Mike Hammer on skates? Why not? What better training ground for a PI than the NHL where "what we do to each other on the ice would be criminal in any jurisdiction... Even the cleanest body check would be an assault."

Thus Brad Shade, aka Shadow, a former player who had to hock his Stanley Cup ring after his career washed up and his marriage fell apart.

He worked as a snoop for a few years, doing divorce and insurance work before an old teammate offered him a job as a scout for the LA Kings.

The story begins with Brad checking out a hot young prospect playing for Peterborough in the O. The one-line evaluation he sends to the GM on his Blackberry:

I heard the kid fart and it sounded like a harp.

But a team needs more than that before committing big bucks to a potential franchise player. As Brad starts digging, a murder occurs and suddenly things don't look so rosy any more. The suspects are numerous, the draft is getting closer, and Brad's job is on the line.

Still, he hangs onto his sense of humour and cracks wise as he tries to sort it all out. A Zamboni driver is a "Guy Who Turns Right for a Living." Working out at a weight room, he tosses 225 "like a salad." He meets a guy whose "green eyes looked like two basil leaves in a big bowl of tomato soup," and a couple of plainclothesmen "who took the job title too literally."

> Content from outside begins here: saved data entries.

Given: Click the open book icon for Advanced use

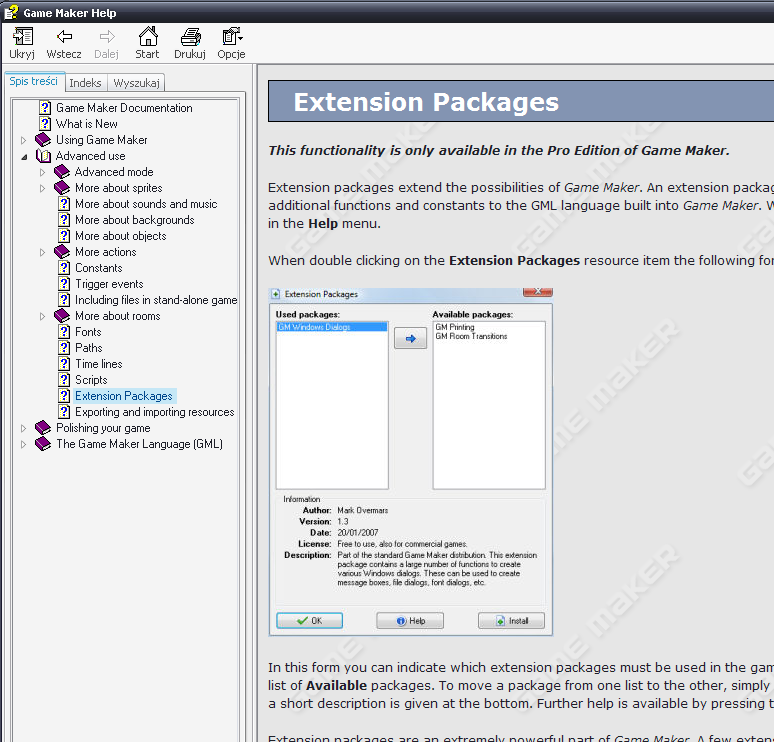Looking at the screenshot, I should click(43, 156).
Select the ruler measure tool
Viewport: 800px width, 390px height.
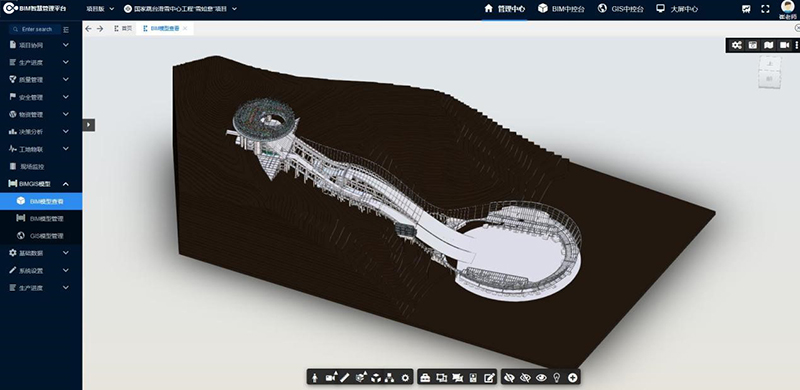coord(345,378)
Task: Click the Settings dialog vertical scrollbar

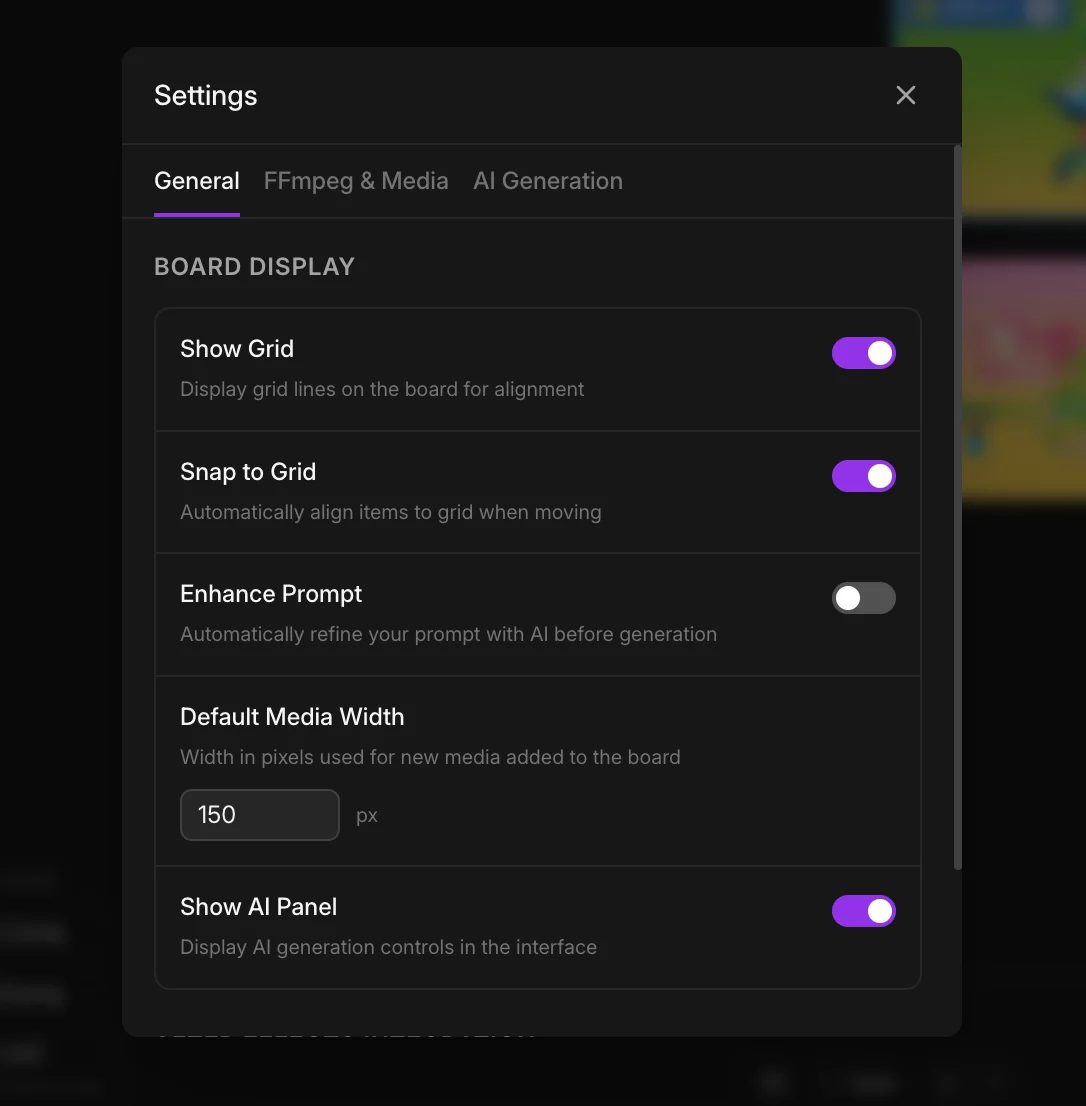Action: (x=957, y=500)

The chapters are short, the dustjacket is clever, and there are appropriate hard-boiled observations about the game:

I never once did something impulsive on the ice. I picked my spots. And I had no loyalties, no friendships. I would do to an ex-teammate and a friend exactly what I'd do to a total stranger -- in fact, I might have even gone at it harder with guys I had run and drunk with, just because I feared that I might go soft and sentimental. Players and general managers and coaches used to say that I was "greasy," which I took as the highest compliment. If you look at the names engraved on the cup, you'll find a lot of greasy guys. Greasy guys are great to play with but brutal to play against. "Greasy" is whatever it takes with a lot of liberties and lubrication. I still think of myself that way. I couldn't be greasier if I jumped in a deep fryer and started doing the backstroke.

The author has written several non-fiction books about hockey, the most recent of which is The Devil and Bobby Hull.